### TASKS TO COMPLETE
A) In the text on managing data flows among organizations, what are demarcation points?
B) Quote the text on managing data flows among organizations from "The macro-level entails" to "quality is restored.".
C) Write the next part of the text on managing data flows among organizations, picking up after its last sentence.

### SUPPLIED TEXT
Managing Data Flows Among Organizations

Services usually run across a combination of enterprise and service provider networks. A transport infrastructure that spans many networks and management domains must nevertheless be tracked and managed.

To manage data flows, a network administrator needs flow-through QoS, which is true end-to-end management that spans multiple management systems. Service quality must be accurately controlled across all boundaries: customer to business partner, customer to provider, and provider to provider. Flow-through QoS would ensure that the paths across a set of ISPs would always deliver the specified service quality. The flow would change ISPs in its path as needed to maintain the overall quality.

Levels of Control

There are macro- and micro-levels of control involved for flow-through QoS.

The micro-level is the management of internal flows within any organization or provider network infrastructure. All the tools mentioned in the first part of this chapter can be applied as needed. The management team for that infrastructure has the responsibility of managing their own infrastructure to meet compliance criteria.

The macro-level entails monitoring end-to-end service quality, identifying the portion (responsible organization) of the infrastructure that contributes to poor service quality, and verifying that quality is restored.

Demarcation Points

Demarcation points are the boundaries between management organizations and the resources they control. Periodic measurements can be made across the cloud between different demarcation points. The collectors use active techniques to exchange and measure traffic between themselves. The basic delay measurements are augmented by jitter and packet loss measurements. A trend indicating degrading service quality triggers an alert to management systems that verify the measurements and activate the appropriate manage-ment tools to oversee the details of resolving the problem.

Recorded data
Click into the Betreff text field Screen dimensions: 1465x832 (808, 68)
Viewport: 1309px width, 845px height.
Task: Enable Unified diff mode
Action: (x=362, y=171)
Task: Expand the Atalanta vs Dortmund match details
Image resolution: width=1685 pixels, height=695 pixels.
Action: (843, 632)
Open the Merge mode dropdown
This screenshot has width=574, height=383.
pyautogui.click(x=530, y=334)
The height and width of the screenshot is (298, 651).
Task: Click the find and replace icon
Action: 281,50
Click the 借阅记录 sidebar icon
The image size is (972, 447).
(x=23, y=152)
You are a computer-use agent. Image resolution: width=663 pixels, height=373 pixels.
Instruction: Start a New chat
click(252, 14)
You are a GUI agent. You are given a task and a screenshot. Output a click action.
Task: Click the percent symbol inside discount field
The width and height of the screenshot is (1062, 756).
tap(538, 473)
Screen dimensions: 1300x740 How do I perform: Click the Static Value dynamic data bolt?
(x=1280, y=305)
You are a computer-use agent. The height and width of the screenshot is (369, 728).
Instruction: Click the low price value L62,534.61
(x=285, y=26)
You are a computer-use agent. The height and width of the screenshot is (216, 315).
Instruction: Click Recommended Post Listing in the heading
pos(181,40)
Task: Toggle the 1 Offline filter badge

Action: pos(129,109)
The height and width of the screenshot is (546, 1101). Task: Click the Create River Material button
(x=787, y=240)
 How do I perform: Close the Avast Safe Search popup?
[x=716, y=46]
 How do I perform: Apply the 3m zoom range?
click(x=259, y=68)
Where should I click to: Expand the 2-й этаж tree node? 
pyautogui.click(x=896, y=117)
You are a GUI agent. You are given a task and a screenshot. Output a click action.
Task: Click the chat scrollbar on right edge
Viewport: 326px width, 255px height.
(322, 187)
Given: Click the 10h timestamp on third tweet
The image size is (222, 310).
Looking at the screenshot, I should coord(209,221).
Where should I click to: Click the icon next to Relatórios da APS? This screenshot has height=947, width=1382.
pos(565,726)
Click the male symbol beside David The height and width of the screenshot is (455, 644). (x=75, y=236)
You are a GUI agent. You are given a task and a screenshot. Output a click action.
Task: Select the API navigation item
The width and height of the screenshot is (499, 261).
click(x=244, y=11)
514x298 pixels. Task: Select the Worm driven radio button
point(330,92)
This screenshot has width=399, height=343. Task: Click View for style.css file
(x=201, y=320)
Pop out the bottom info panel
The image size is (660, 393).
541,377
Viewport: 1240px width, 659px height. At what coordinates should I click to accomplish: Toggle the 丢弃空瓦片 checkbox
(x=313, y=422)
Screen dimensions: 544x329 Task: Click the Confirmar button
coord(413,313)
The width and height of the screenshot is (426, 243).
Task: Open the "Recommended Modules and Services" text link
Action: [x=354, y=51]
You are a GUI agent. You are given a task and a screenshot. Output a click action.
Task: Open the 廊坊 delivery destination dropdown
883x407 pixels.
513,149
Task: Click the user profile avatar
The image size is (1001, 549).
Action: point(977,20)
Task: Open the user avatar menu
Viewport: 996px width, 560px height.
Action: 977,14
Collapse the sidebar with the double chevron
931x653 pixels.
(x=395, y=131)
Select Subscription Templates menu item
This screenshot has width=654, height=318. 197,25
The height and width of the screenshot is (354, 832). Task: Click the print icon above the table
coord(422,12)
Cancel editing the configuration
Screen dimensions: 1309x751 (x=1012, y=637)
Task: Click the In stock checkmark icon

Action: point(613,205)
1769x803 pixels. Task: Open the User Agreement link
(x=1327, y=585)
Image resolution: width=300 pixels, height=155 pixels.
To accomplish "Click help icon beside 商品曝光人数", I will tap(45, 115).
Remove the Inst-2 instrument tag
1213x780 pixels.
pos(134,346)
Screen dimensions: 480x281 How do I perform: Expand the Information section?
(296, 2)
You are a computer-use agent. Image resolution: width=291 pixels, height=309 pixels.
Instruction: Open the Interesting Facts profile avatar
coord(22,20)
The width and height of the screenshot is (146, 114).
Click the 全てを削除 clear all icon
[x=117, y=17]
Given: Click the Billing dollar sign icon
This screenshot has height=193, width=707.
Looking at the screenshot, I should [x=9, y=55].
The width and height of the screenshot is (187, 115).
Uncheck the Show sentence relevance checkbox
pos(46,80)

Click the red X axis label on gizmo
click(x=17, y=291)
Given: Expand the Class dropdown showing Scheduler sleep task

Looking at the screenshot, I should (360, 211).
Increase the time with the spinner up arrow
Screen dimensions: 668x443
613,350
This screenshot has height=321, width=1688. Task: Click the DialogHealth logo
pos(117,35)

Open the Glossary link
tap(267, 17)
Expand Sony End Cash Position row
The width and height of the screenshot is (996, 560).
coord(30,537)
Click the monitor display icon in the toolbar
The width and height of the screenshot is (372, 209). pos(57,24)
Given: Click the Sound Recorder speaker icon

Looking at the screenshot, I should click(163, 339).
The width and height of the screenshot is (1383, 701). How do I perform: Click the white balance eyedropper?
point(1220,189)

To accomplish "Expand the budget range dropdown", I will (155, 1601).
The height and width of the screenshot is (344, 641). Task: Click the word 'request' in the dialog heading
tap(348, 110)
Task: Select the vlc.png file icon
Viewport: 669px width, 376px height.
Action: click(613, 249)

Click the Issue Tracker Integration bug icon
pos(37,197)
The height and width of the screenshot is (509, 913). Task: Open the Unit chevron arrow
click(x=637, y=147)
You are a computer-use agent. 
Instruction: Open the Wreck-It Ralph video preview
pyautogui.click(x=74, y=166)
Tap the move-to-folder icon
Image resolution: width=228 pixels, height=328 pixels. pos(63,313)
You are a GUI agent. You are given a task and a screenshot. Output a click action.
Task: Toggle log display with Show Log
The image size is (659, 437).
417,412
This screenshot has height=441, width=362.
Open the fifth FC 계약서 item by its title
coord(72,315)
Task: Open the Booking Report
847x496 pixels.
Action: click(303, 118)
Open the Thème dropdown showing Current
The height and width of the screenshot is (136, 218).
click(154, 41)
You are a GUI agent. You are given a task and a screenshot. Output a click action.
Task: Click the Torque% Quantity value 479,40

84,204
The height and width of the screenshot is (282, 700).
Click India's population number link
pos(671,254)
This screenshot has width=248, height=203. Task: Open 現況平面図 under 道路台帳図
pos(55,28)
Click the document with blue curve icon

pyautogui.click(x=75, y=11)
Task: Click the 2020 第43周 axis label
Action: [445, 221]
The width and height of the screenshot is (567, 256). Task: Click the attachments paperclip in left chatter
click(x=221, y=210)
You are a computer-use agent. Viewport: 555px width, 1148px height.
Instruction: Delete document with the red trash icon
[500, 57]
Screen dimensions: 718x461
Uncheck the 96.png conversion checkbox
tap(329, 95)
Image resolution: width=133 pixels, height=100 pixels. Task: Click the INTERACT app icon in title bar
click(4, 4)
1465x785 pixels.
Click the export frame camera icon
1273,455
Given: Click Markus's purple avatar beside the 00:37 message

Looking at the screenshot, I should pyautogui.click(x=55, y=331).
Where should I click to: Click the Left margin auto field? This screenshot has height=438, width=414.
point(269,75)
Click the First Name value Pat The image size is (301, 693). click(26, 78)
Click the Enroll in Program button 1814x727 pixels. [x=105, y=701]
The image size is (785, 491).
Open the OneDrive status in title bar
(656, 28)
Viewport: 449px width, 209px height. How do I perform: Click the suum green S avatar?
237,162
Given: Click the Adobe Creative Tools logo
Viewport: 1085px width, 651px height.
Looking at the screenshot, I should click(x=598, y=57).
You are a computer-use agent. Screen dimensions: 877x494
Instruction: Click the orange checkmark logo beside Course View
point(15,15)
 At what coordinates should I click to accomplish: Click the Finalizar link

### RESULTS FOR EACH TASK
A) They are the boundaries between management organizations and the resources they control.

B)
The macro-level entails monitoring end-to-end service quality, identifying the portion (responsible organization) of the infrastructure that contributes to poor service quality, and verifying that quality is restored.

C)
Diagnosis and Recovery

An external network environment can be measured only edge-to-edge, with further examination being left to that particular network's management staff. Therefore, diagnosis and recovery are primarily a triage process of narrowing the focus after a potential, or actual, service degradation is detected, and then notifying the responsible organization.

End-user measurements can be used in the triage process, as discussed in Chapter 6, "Real-Time Operations." In addition to the examples in that chapter, Figure 10-2 shows an example from a Keynote Systems real-time chart of network round-trip delay measured from Keynote collectors on the major backbones in the U.S. to the affected web site's home page. Clearly, there are problems from the collectors located on UUNET, and those problems don't appear when measurements are made from any other major backbone in the U.S. Using the chart, the web site's administrator has clear evidence that points to a probable problem in the peering between the web site's ISP and UUNET. That should be sufficient to get a trouble ticket opened quickly with the web site's ISP.

Figure 10-2. Round-Trip Delay Used in Latency Diagnosis

End-user measurements can also be used in attempts to bypass transport provider problems. A new approach named route control is emerging as way of allocating traffic among a set of service providers to maintain overall control of service quality.

Many organizations use several ISPs to gain the following advantages:

• High availability with redundant providers

• Closer proximity to customer browsers, offering shorter paths to reach business sites

• Use of the lowest cost provider for lower-priority services

• Competition that keeps providers on their toes

A router on the customer premises has connections to each service provider and selects one using the Border Gateway Protocol (BGP). BGP has some shortcomings. It is complex and difficult to tune, and it can send traffic over paths that don't provide the lowest latency or the lowest cost. In addition, it can certainly create situations in which low-priority traffic flows across the ISP with the highest charges.

netVmg, an early mover in route-control solutions, introduced the Flow Control Platform to address the problems in what they term the middle milethe set of Internet backbones between the sender and the receiver.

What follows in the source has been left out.